[Document extract]:

I suppose most political/philosophical criticism is glib, but it is the libertarian’s unique fate to receive glib criticism from both major political tribes. Libertarians, as few and un-influential as they are, are apparently threatening to the majority tribes, progressive liberals, neo-liberals and cultural conservatives. The glib critic seeks to find a shortcut to dismissing the entire libertarian endeavor. They will find and name something as *the* foundational element of libertarianism, detect a flaw or contradiction, and declare that because this flawed element is foundational, it undermines the entire broad and inclusive school of thought. In this search for “one devastating takedown to rule them all”, Strawmen and sweeping generalizations are the first tools to hand. Broad and heavy claims rest on the spindly legs of glib and narrow criticism.
Getting to know any school of thought requires you to pass through the stage where you realize just how little you know. No matter how clever and witty you think you are, if you think you’ve found one simple key that unlocks and destroys a large, diverse, and debate-tested body of thought, the odds are heavily against you. Blaming a school of thought that has barely had any political influence over time for the evils of the modern world, well, that’s priceless.

[Recorded information]:

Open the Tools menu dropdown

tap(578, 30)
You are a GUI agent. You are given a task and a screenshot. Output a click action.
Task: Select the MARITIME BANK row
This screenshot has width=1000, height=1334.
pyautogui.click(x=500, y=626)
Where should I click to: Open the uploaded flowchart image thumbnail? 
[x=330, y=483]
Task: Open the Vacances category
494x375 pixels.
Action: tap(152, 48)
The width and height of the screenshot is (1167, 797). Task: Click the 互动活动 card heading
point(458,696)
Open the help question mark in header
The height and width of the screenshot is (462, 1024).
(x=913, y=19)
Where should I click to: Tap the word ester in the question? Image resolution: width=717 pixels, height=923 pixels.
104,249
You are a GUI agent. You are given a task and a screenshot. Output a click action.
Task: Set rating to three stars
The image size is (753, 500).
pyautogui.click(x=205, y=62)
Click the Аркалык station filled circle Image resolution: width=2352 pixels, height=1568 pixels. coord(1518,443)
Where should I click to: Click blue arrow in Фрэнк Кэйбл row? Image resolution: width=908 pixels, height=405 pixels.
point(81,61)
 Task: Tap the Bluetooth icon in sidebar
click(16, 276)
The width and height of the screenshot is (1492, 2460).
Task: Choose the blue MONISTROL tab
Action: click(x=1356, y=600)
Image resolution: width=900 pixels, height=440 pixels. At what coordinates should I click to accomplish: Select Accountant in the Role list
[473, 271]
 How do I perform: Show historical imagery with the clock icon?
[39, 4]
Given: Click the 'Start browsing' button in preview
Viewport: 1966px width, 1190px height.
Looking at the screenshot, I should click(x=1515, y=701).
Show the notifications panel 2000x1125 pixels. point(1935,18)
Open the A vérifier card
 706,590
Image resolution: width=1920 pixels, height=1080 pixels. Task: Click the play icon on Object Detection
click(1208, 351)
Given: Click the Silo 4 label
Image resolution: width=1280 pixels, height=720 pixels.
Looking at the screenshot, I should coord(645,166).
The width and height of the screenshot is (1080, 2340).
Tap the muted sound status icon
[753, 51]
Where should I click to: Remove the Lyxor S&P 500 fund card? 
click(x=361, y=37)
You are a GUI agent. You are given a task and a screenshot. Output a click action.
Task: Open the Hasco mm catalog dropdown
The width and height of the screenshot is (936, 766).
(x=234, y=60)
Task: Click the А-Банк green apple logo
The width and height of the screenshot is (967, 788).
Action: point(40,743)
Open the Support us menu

[Required task 1]: In the essay on criticism of libertarianism, what are the first tools to hand in the search for "one devastating takedown to rule them all"?
[Required task 2]: Write out, word for word, the part of the essay on criticism of libertarianism that opens with the words containing "Getting to know" and closes with "well, that’s priceless.".
[Required task 3]: Pick up the essay on criticism of libertarianism after its final sentence and carry it forward.

[Task answer 1]: Strawmen and sweeping generalizations.

[Task answer 2]:
Getting to know any school of thought requires you to pass through the stage where you realize just how little you know. No matter how clever and witty you think you are, if you think you’ve found one simple key that unlocks and destroys a large, diverse, and debate-tested body of thought, the odds are heavily against you. Blaming a school of thought that has barely had any political influence over time for the evils of the modern world, well, that’s priceless.

[Task answer 3]:
The knee-jerk liberal playbook is particularly annoying. They will reduce libertarianism to one of two schools – Ayn Rand’s or Anarchy. Rand, whose rhetorical clumsiness and strange lifestyle make particularly rich fodder, attempted to borrow from the religious toolkit to sell her ideology. She produced allegories, stories and sermons decrying the evils of those who would violate self-ownership, and she created an “Objectivist Epistemology” which attempted to build her philosophy from inviolable first principles. She had some limited success, measured by booksales and attention, which seems to drive her detractors nuts. Rand’s books are nearly as fanciful and improbable as religious texts – without the patina of tradition and millenia of serious interpretation – and are therefore ripe for satire. The Epistemology‘s attempt to characterize her beliefs as pure reason, and require no axioms or assumptions, are not terribly convincing. These qualities hardly make Rand unique. Nonetheless, Rand followers are a tiny corner of libertarian thought, and even if you find her rhetoric clumsy and overheated, or show her reasoning to be porous, that hardly constitutes an authoritative takedown of laissez-faire, self-ownership, the primacy of individual rights, any other broadly libertarian principles or even Rand’s body of work. The Ad-Randium argument is basically “Rand is selfish and her books are clumsy and self-centered-sounding, therefore so are you”, or “you are just a free-market fundamentalist”. It is the mirror image of “you guys are a bunch of tree-hugging, handwringing Marxist hippies” and the libertarian-focused complement to “you are an intolerant bible-thumper”.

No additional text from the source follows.